Google, which collects location history for tens of millions of U.S. residents and is the most frequent target of geofencing warrants, pledged late last year to change how it stores location data so that geofencing warrants don’t return the same data as before. Legally, however, the issue is far from resolved. The Fifth Circuit’s decision only applies to law enforcement activities in Louisiana, Mississippi, and Texas. Moreover, U.S. privacy laws are weak, allowing police to simply purchase data and skip the cumbersome warrant process entirely. As for the appellants in the cases heard by the Fifth Circuit, they’re no better off, either. The court found that police used the geofencing warrants “in good faith” when they were issued in 2018, so police can still use the evidence they obtained.
The Committee on Foreign Investment in the United States (CFIUS) this week fined German company T-Mobile a record $60 million for improper handling of data during its integration with Sprint after the two companies merged in 2020. According to CFIUS, “T-Mobile failed to take appropriate measures to prevent unauthorized access to certain sensitive data,” thus violating the national security agreement the company signed with the committee, which evaluates the national security impacts of foreign business transactions with U.S. companies.
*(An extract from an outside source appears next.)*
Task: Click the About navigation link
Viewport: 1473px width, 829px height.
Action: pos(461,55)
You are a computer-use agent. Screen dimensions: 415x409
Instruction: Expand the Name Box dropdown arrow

T-Mobile said in a statement that the technical issues affected “information shared from a small number of law enforcement information requests.” While the company claims to have responded “promptly and in a timely manner,” CFIUS alleges that T-Mobile “failed to promptly report some incidents of unauthorized access to CFIUS, delaying the committee’s efforts to investigate and mitigate potential harms.”
The 12-year saga of Kim Dotcom’s prosecution inched forward this week when New Zealand’s justice minister approved a U.S. extradition request for the controversial entrepreneur. Dotcom created the file-sharing service Megaupload, which U.S. authorities say was used for widespread copyright infringement. The U.S. seized Megaupload in 2012 and charged Dotcom with offenses related to organized crime, copyright infringement and money laundering. Dotcom denies any wrongdoing, but he lost an attempt to block his extradition in 2017 and has been fighting it ever since. Despite the justice minister’s decision, Dotcom vowed in a post on X to remain in the country where he has been a legal resident since 2010. “I love New Zealand,” he wrote. “I’m not leaving.”
The spread of deepfake pornography (explicit images in which people are digitally “striped” without their consent) may have finally hit a major legal hurdle. San Francisco Chief Deputy District Attorney Yvonne Mele (and by extension the city of San Francisco) has filed a lawsuit against 16 of the most popular “nudification” websites. These sites and apps, which allow the creation of explicit deepfake images of virtually anyone, are increasingly being used by boys to create material to sexually abuse underage female classmates. While several states have made it a crime to create and distribute AI-generated sexual abuse material of minors, Mele’s lawsuit effectively aims to shut down these sites for good.